__Given text__:

━━━━━━━━━━━━━━━━━━━━

High-performance kernels should rely on SIMD instructions whenever possible, but doing so by hand can quickly get complicated. With CubeCL, you specify a vectorization factor when launching a kernel, and inside the kernel you keep using a single type that is dynamically vectorized and supports automatic broadcasting. The runtime lowers this to the platform's native SIMD instructions. When the algorithm itself depends on the vectorization factor, you can read it at comptime without any runtime cost.

Comptime

Comptime is a way to modify the compiler IR at the time a kernel is first compiled. It enables lots of optimizations and flexibility without having to write many separate variants of the same kernel.

Use case	Why it matters
Instruction Specialization	Not all instructions are available on all hardware, so when a specialized one exists, you want to enable it with a simple if statement.
Adaptive Parallelism	You can read `PLANE_DIM`, `CUBE_DIM`, and the vector width at comptime to specialize the kernel without hardcoding warp sizes or block dimensions.

━━━━━━━━━━━━━━━━━━━━

__Information given__:
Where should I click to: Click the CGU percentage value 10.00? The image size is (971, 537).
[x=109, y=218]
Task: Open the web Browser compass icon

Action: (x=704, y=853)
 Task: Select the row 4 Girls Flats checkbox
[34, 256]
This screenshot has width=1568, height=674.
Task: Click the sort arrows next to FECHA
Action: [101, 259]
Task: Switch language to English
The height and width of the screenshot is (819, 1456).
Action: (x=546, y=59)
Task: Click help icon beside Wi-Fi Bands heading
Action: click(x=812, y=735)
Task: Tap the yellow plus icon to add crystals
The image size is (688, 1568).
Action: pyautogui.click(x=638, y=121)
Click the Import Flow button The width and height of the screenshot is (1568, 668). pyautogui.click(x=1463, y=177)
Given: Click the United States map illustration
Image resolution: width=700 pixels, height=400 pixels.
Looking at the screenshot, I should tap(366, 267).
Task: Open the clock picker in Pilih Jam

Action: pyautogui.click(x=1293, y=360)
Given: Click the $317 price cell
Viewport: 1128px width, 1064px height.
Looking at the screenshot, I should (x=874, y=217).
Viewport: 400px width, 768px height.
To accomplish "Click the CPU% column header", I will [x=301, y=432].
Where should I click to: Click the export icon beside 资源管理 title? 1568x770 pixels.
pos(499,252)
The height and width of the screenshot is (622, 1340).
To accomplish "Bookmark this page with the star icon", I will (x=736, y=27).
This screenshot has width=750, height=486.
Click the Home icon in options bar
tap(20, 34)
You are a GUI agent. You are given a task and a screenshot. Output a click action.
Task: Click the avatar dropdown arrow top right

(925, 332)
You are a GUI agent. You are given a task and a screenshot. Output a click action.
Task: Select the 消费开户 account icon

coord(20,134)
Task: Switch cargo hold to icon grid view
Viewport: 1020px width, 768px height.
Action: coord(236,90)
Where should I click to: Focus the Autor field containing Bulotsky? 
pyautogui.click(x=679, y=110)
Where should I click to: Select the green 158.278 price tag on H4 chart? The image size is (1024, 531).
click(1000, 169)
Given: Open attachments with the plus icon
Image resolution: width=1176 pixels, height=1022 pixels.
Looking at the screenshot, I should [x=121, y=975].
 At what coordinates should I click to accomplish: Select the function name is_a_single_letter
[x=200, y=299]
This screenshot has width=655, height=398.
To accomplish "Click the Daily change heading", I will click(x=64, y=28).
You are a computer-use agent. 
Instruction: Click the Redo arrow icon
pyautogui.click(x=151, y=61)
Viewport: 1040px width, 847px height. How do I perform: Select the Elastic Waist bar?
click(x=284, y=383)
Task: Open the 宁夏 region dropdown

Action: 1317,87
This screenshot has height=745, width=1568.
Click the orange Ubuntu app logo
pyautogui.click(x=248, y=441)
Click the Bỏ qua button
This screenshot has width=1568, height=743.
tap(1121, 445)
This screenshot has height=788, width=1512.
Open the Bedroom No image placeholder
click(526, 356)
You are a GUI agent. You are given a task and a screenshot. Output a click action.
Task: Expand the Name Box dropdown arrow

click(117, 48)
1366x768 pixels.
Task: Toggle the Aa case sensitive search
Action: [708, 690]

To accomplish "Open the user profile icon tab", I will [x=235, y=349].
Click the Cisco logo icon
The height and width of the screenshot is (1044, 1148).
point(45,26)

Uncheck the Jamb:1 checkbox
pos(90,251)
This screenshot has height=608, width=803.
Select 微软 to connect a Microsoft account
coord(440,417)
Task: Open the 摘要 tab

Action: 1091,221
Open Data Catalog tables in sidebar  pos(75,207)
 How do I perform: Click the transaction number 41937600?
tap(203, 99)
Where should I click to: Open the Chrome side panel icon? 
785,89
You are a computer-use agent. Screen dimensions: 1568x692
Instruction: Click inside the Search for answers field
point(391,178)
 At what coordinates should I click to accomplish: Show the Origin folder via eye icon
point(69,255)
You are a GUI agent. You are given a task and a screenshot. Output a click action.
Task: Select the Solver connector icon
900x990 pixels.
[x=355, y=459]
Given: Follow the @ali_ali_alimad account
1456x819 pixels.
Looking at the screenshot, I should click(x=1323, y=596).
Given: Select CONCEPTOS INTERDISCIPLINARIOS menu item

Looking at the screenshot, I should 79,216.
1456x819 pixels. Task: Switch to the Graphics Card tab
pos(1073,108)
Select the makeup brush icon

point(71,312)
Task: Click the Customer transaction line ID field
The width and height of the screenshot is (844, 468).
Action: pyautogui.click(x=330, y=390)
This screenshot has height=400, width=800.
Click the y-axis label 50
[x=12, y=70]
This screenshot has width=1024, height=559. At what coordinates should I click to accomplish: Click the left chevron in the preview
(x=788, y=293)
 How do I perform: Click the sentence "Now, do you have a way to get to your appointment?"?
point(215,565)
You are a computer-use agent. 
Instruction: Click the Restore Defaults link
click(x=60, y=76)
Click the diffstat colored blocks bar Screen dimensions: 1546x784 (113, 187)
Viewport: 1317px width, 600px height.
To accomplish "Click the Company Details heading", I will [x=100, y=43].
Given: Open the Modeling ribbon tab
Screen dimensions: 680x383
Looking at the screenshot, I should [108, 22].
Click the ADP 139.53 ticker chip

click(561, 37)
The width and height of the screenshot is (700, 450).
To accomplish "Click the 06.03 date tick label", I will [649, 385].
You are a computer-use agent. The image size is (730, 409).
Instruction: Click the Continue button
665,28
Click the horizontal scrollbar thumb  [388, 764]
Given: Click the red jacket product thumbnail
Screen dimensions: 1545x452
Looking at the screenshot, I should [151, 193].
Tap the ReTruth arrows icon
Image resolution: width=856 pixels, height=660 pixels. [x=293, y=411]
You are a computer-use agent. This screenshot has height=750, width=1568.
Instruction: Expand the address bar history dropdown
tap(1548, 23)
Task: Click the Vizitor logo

━━━━━━━━━━━━━━━━━━━━

__Exercise tasks__:
A. In the CubeCL text, what does comptime modify, and at what moment?
B. Carry on the CubeCL text from its final line.

__Answers for the exercise__:
A. It modifies the compiler IR at the time a kernel is first compiled.

B.
Loop Unrolling	You may want multiple flavors of the same kernel, with loop unrolling for only a certain range of values. This can be configured easily with comptime.
Shape Specialization	For deep learning kernels it is often crucial to rely on different kernels for different input sizes. You can do this by passing shape as comptime values.
Compile Time Calculation	You can compute a constant using Rust at host time and inject it into a kernel during its compilation, so it does not need to be recalculated on each launch.

Autotuning

Autotuning drastically simplifies kernel selection by running small benchmarks at runtime to figure out the best kernel and configuration to use on the current hardware. Combined with comptime, it can even search over genuinely different specializations rather than only over runtime parameters. Sometimes the results are surprising, which is part of why this is so useful for portability.

Even if these benchmarks add some overhead the first time, the results get cached on the device and reused on later runs. You can also ship the autotune cache with your binary when you have control over the deployment target, which removes the cold-start cost entirely.

Ecosystem

CubeCL is one part of a small ecosystem with deliberately separated concerns.

cubecl is this repository. It contains the language, the JIT compiler, the IR, and the per-platform runtimes.
cubek is the home of the kernel libraries built on top of CubeCL, including matrix multiplication, reductions, convolutions, attention, quantization, and random number generation. It was split out from cubecl so that kernel work and language work can move at their own cadences, since the kind of pull requests and the rate of updates are very different between the two.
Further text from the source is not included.